Exercise objective: Reproduce the material starting at the line containing "Task: Collapse the" and ending at the line containing "Action: (717, 117)", with "ribbon" changed to "toolbar" and nothing else altered. Leave the pictures out of your answer.

Recorded data:
<<<<

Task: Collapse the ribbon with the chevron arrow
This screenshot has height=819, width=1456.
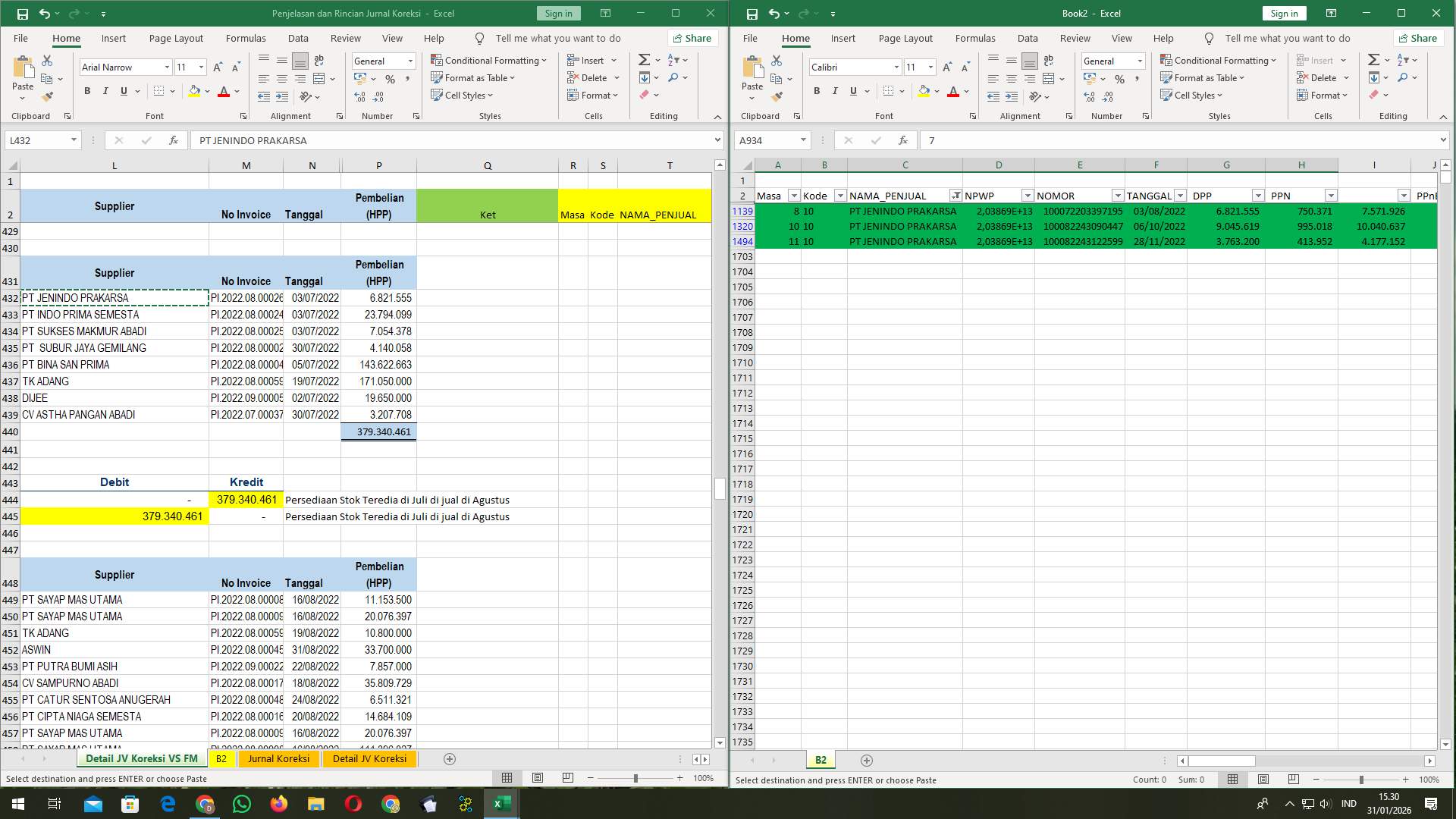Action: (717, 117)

>>>>
<<<<

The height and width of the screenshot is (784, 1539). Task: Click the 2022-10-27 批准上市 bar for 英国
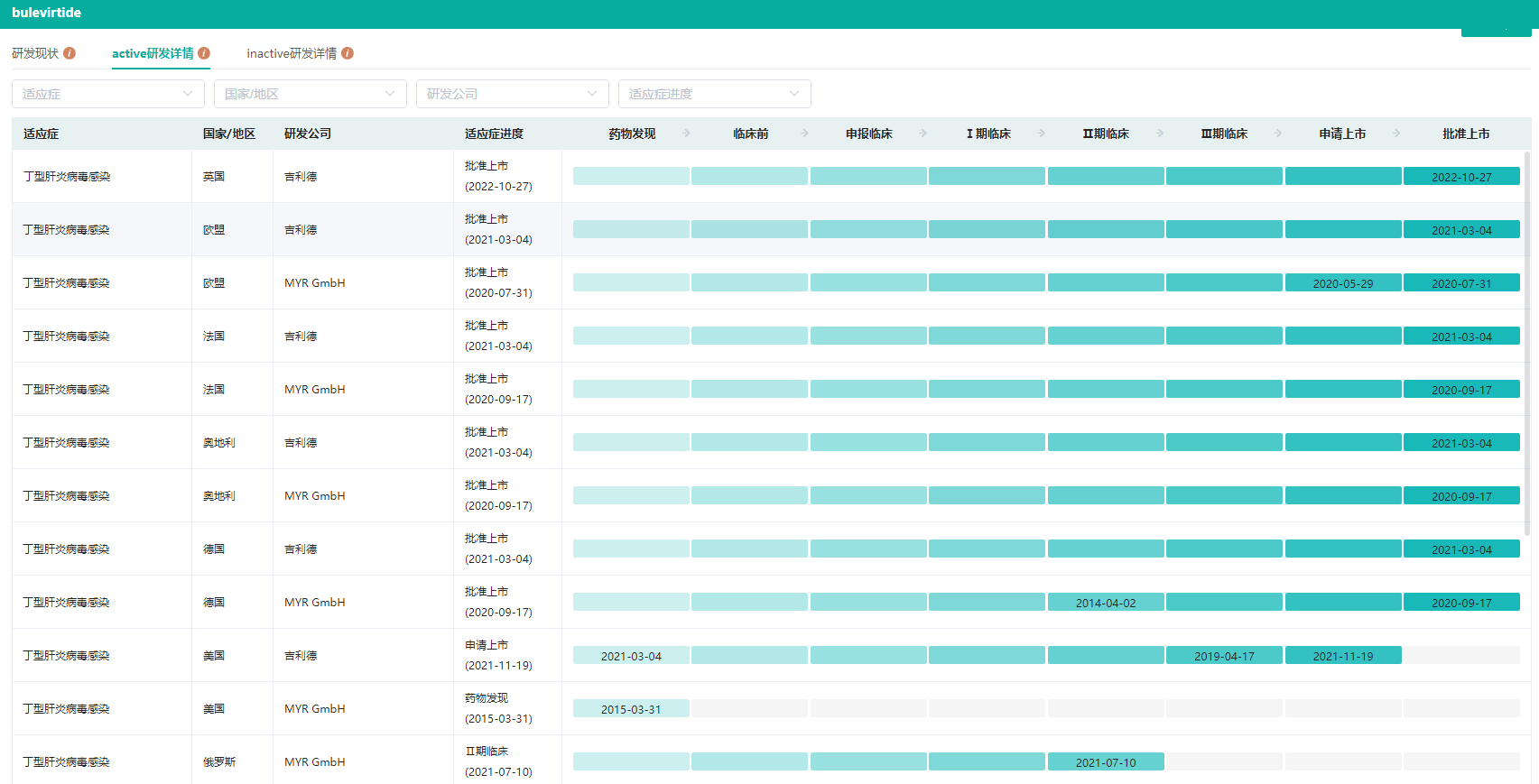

>>>>
<<<<

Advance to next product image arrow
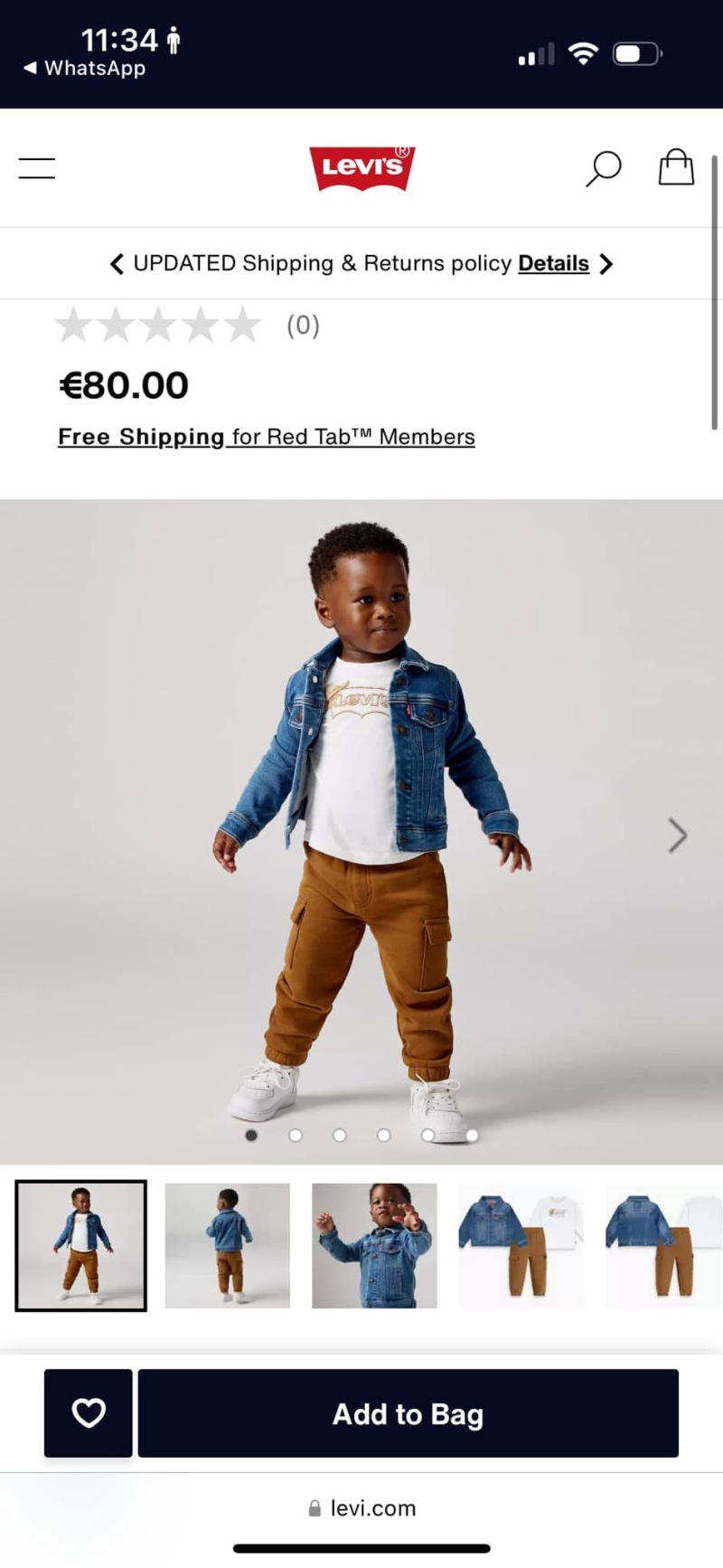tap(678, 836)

>>>>

Response to this exercise:
Task: Collapse the toolbar with the chevron arrow
This screenshot has height=819, width=1456.
Action: (717, 117)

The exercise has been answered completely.